*Input rows:*
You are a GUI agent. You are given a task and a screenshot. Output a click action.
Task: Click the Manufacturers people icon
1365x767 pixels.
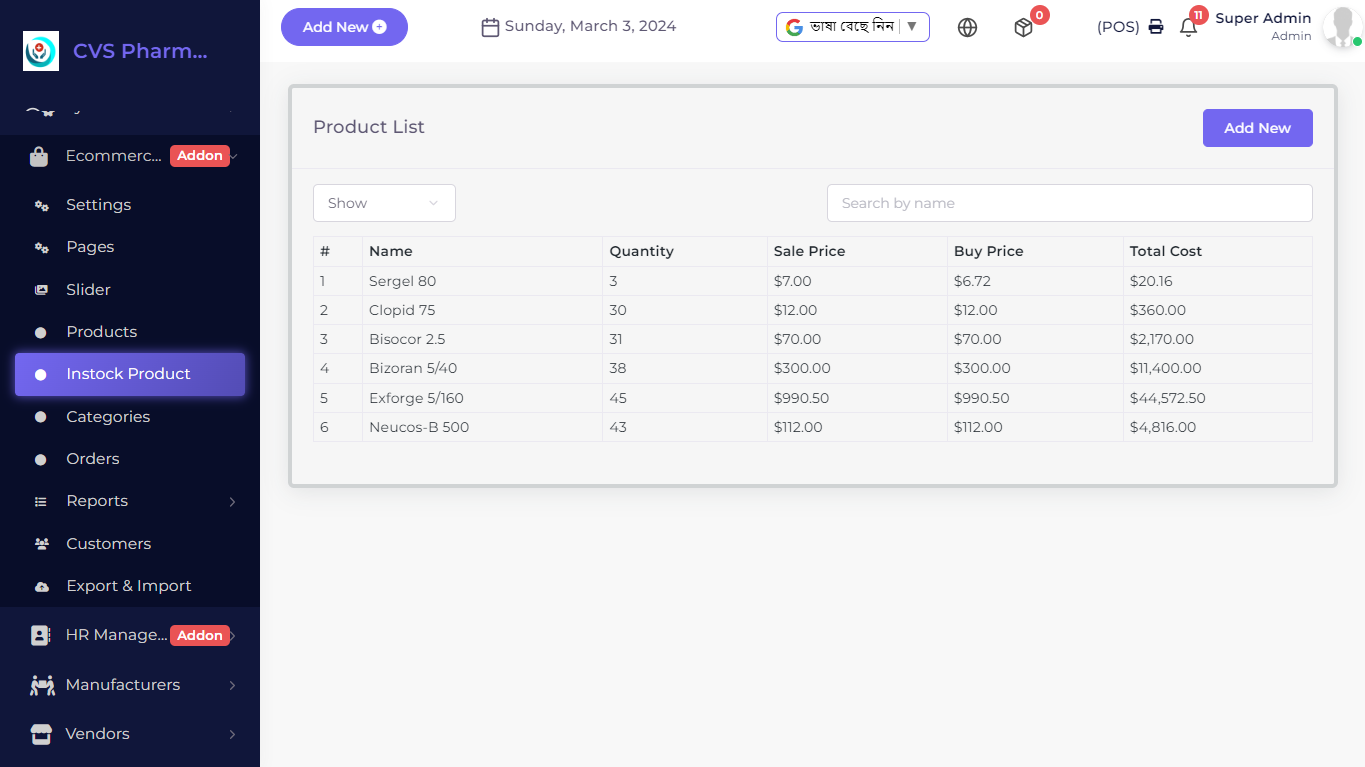click(x=42, y=685)
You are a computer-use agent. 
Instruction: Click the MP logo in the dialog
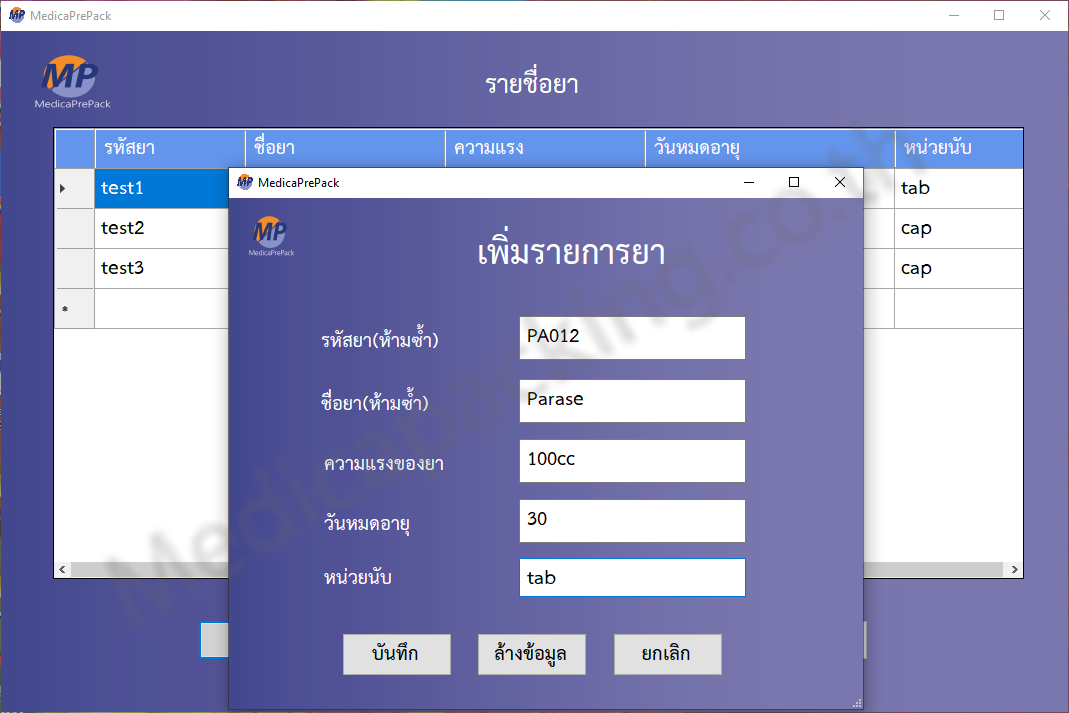[271, 236]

*Stated goal:*
Return every line of the listing above word for word, leaving the pictures out.

*Correct result:*
You are a GUI agent. You are given a task and a screenshot. Output a click action.
Task: Click the Manufacturers people icon
1365x767 pixels.
click(x=42, y=685)
You are a computer-use agent. 
Instruction: Click the MP logo in the dialog
[271, 236]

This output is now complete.